■ **Work item**
Copy nothing but the line with "The image size is (635, 321)." and the lines that follow it to the end of the entries below, and keep the pictures out.

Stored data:

________________________________________

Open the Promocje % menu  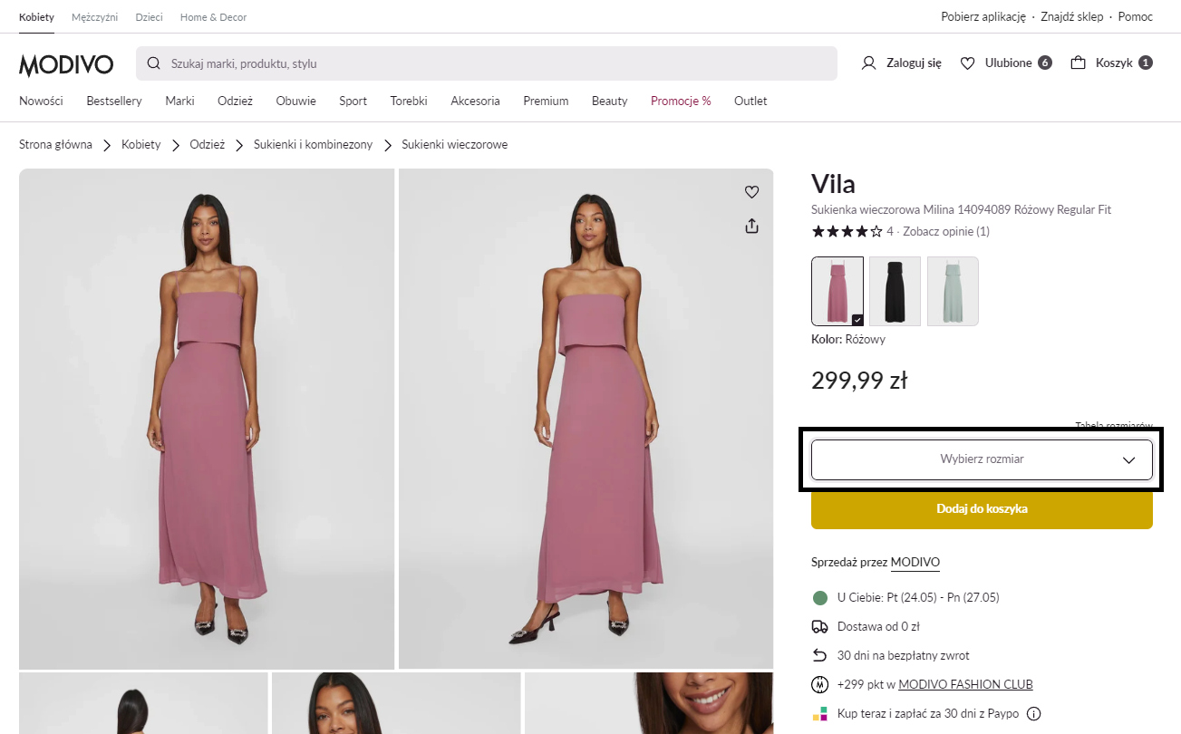[x=681, y=101]

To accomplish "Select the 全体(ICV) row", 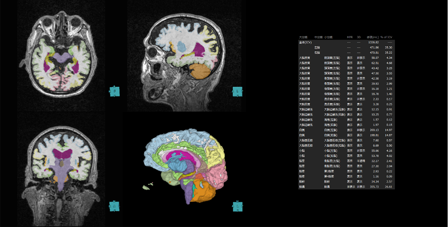I will [305, 42].

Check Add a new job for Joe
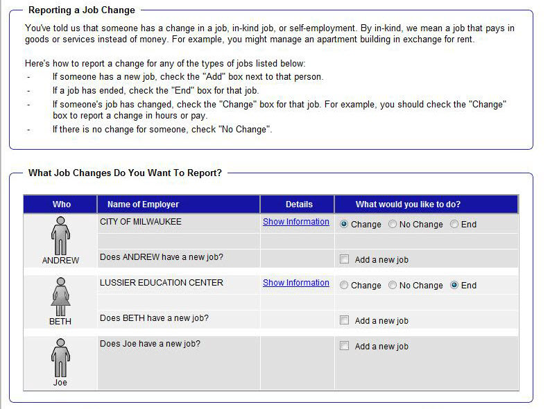[x=344, y=346]
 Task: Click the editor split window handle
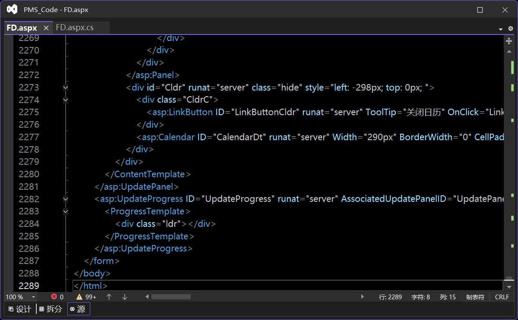point(509,41)
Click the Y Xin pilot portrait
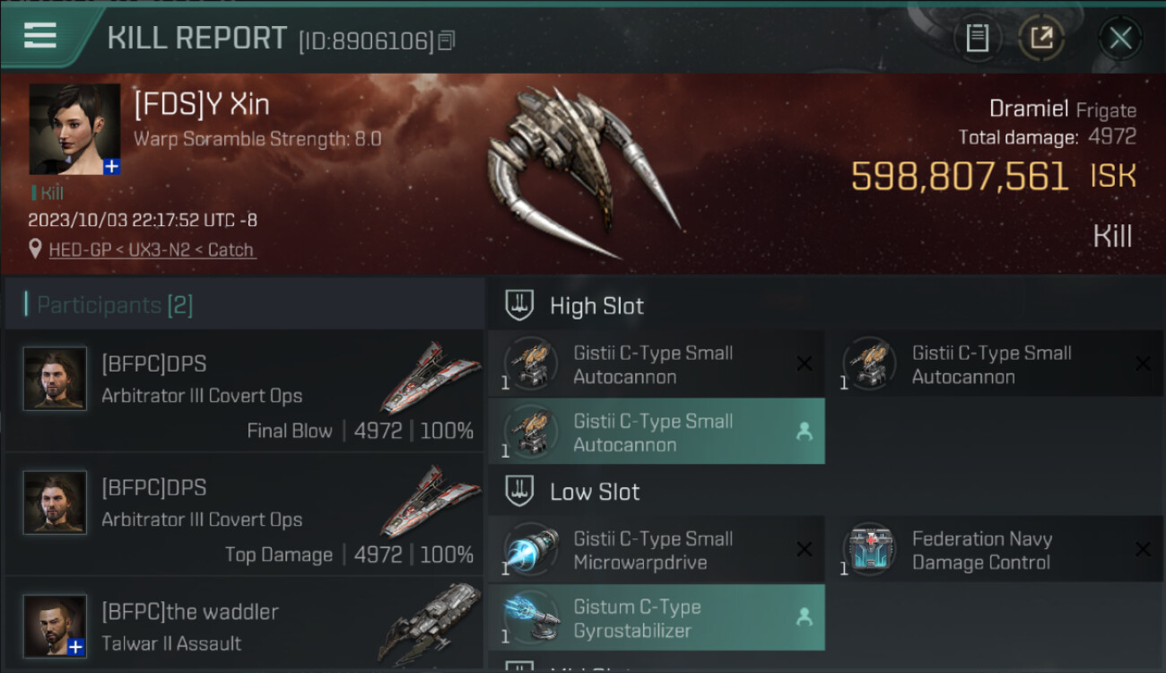The image size is (1166, 673). 74,129
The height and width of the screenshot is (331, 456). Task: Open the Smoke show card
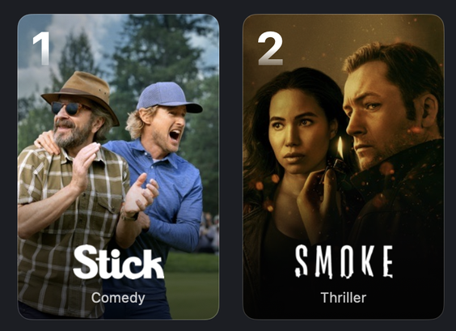[344, 167]
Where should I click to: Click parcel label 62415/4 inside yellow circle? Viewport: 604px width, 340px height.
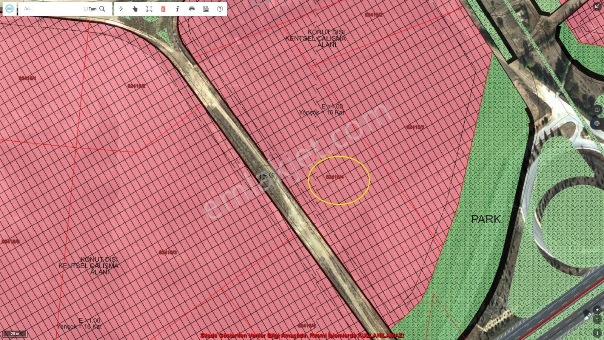point(334,177)
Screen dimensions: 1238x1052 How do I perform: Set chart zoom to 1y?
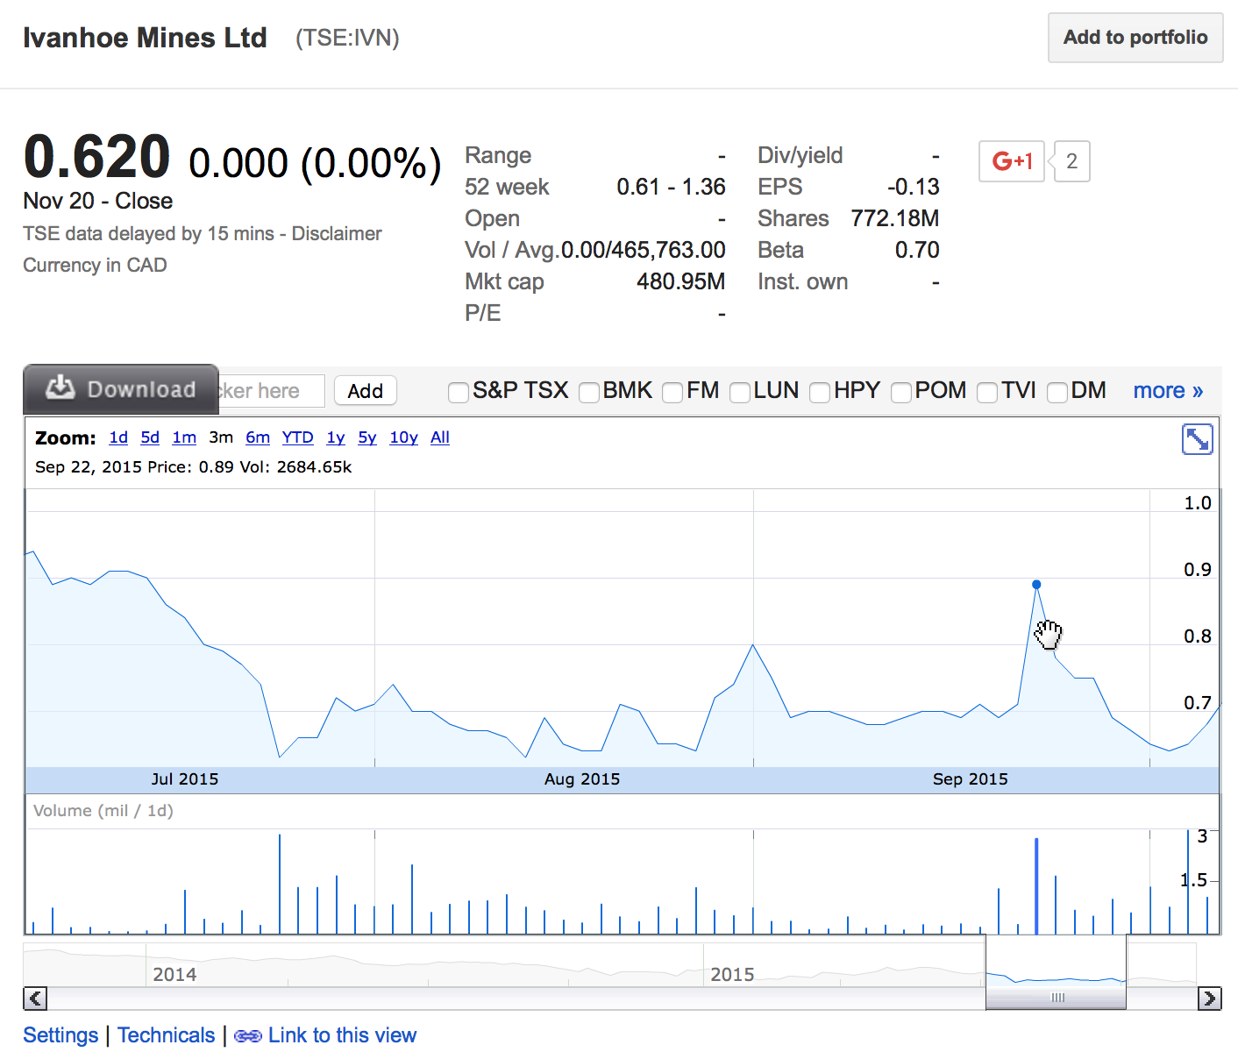tap(335, 437)
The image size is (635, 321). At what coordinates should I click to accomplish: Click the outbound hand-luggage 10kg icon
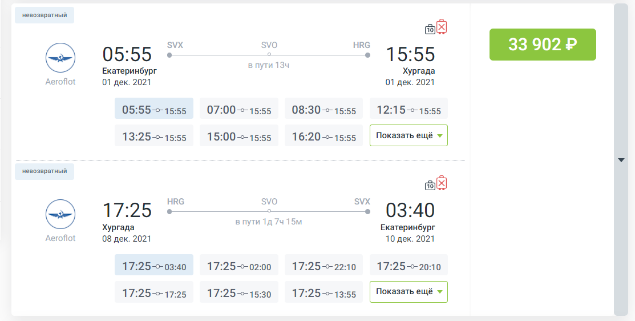click(430, 29)
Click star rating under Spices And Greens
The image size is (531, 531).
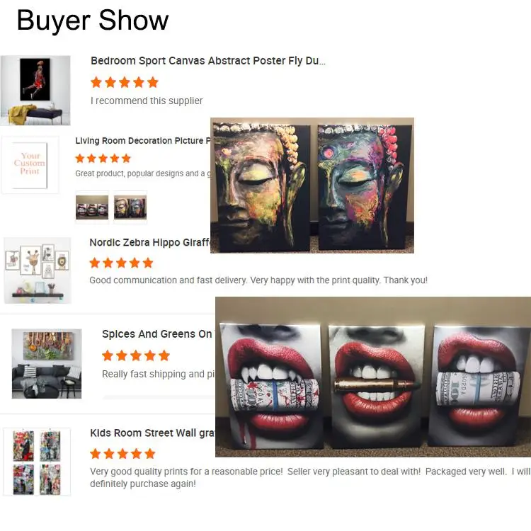[136, 355]
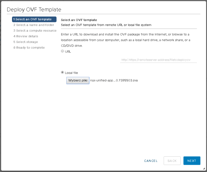Switch to step 5 Select storage

(x=26, y=42)
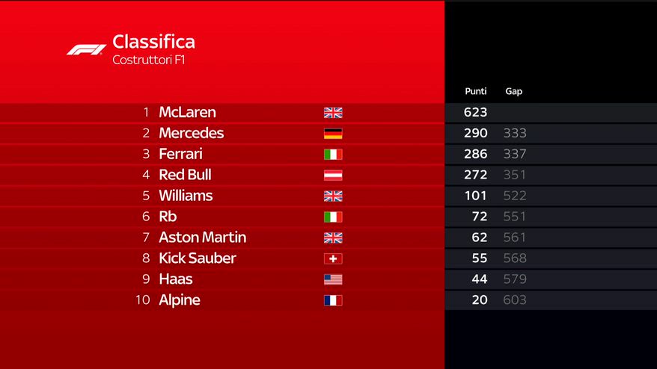Select the Gap column header
This screenshot has height=369, width=657.
[x=514, y=91]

________________________________________

■ **Solution to this problem**
The image size is (635, 321). At what coordinates should I click to accomplish: Click the outbound hand-luggage 10kg icon
click(430, 29)
Click star rating under Spices And Greens
The image size is (531, 531).
[136, 355]
Switch to step 5 Select storage

(x=26, y=42)
Select the Gap column header
This screenshot has height=369, width=657.
[x=514, y=91]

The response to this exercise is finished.